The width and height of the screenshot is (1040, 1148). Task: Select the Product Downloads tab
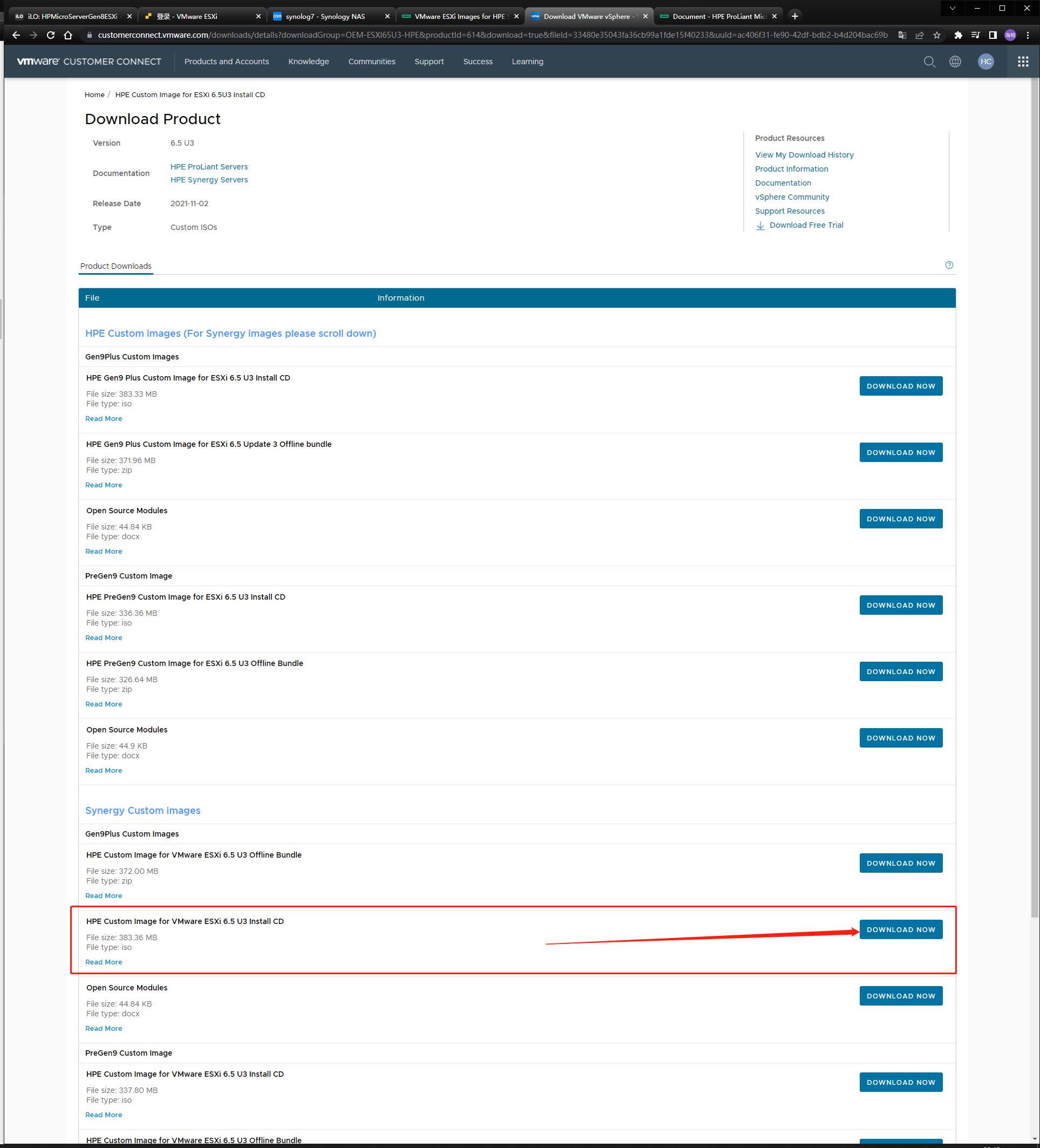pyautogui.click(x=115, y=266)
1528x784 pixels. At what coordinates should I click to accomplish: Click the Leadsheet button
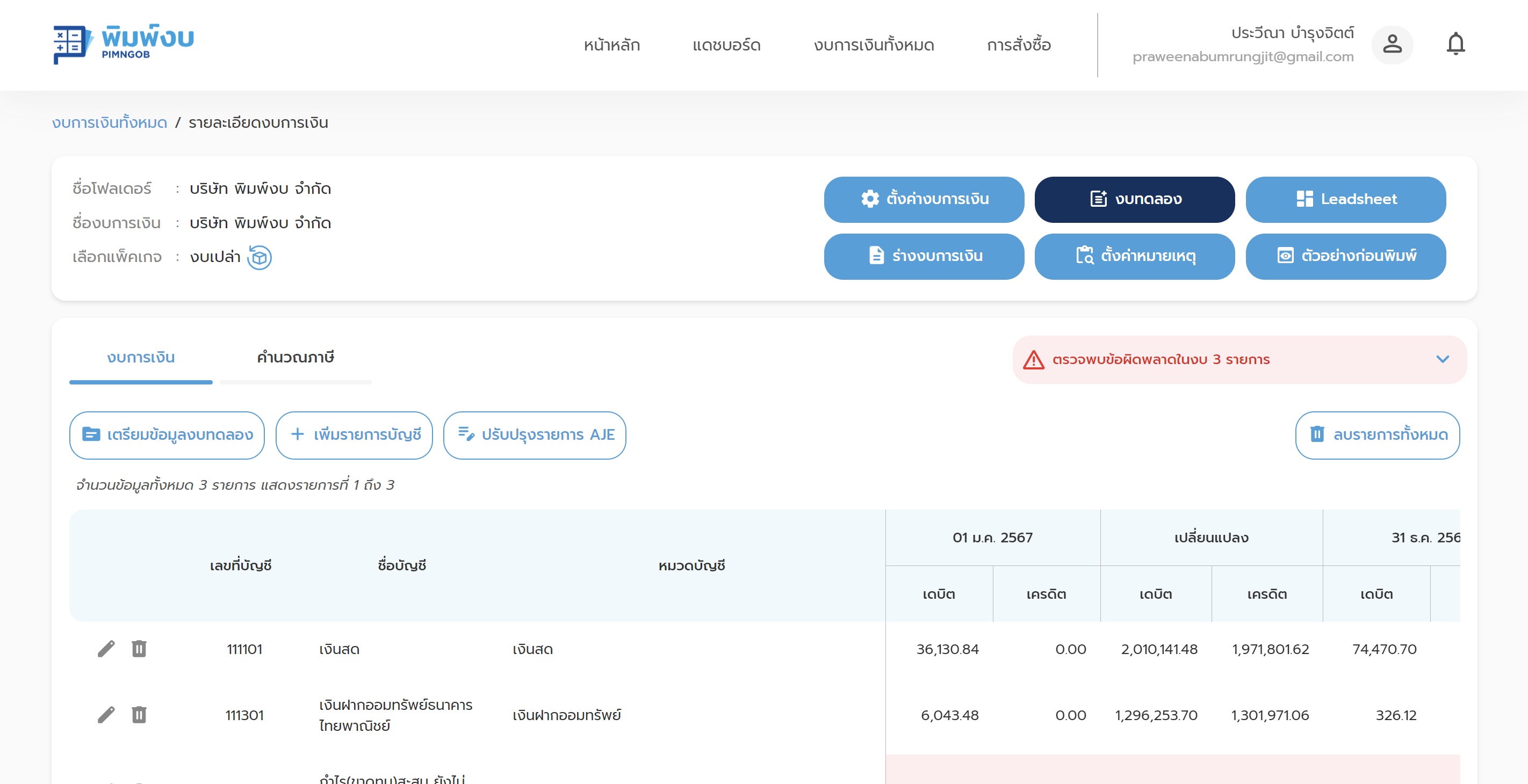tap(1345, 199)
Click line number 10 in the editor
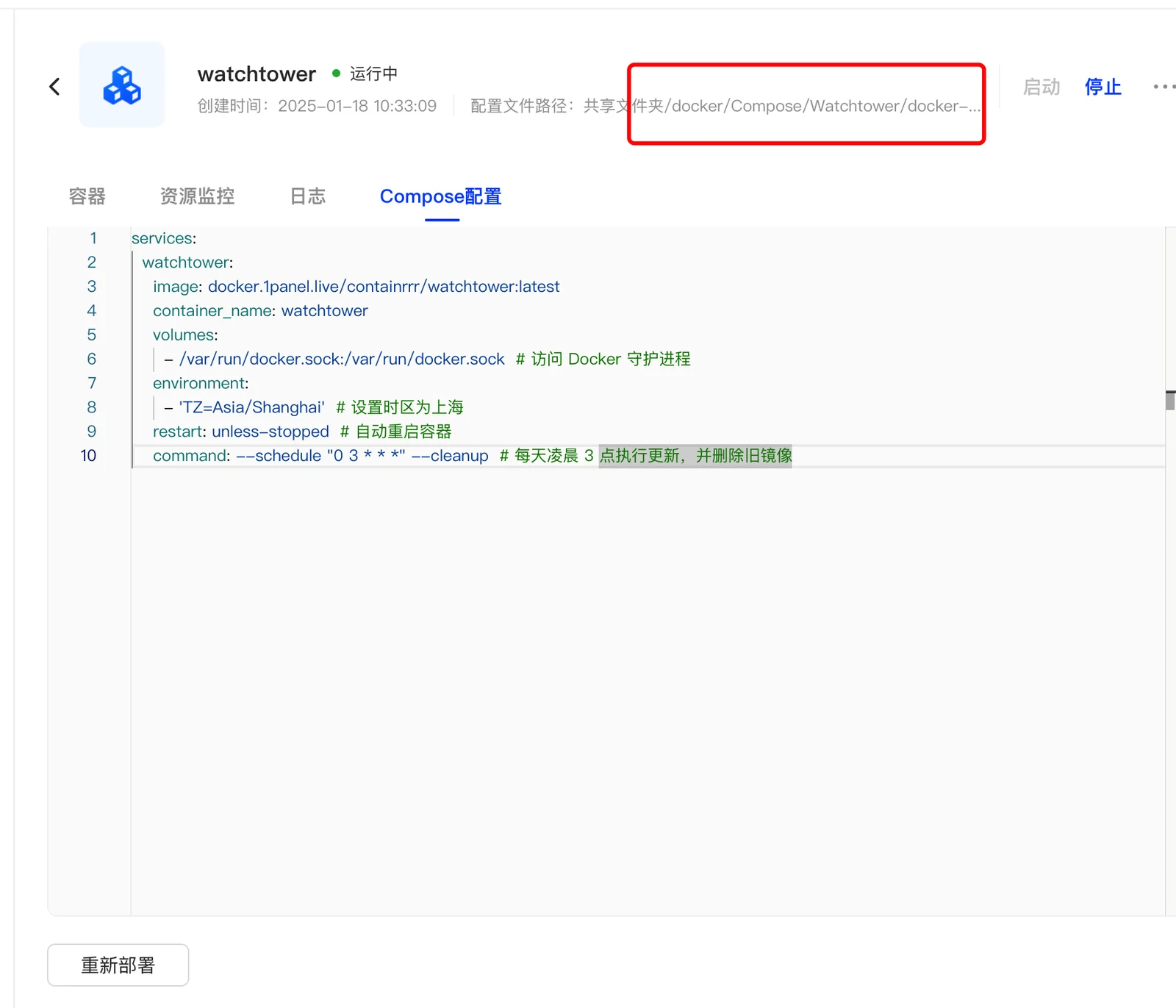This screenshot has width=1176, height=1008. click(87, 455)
....
• TO DO
Wherever an image appears, omit it; copy the rest of the records exactly.

• SOLUTION TO THE EXERCISE
The width and height of the screenshot is (1040, 1148). Task: Select the Product Downloads tab
pyautogui.click(x=115, y=266)
1528x784 pixels. At what coordinates should I click to accomplish: Click the Leadsheet button
tap(1345, 199)
Click line number 10 in the editor
This screenshot has width=1176, height=1008. click(87, 455)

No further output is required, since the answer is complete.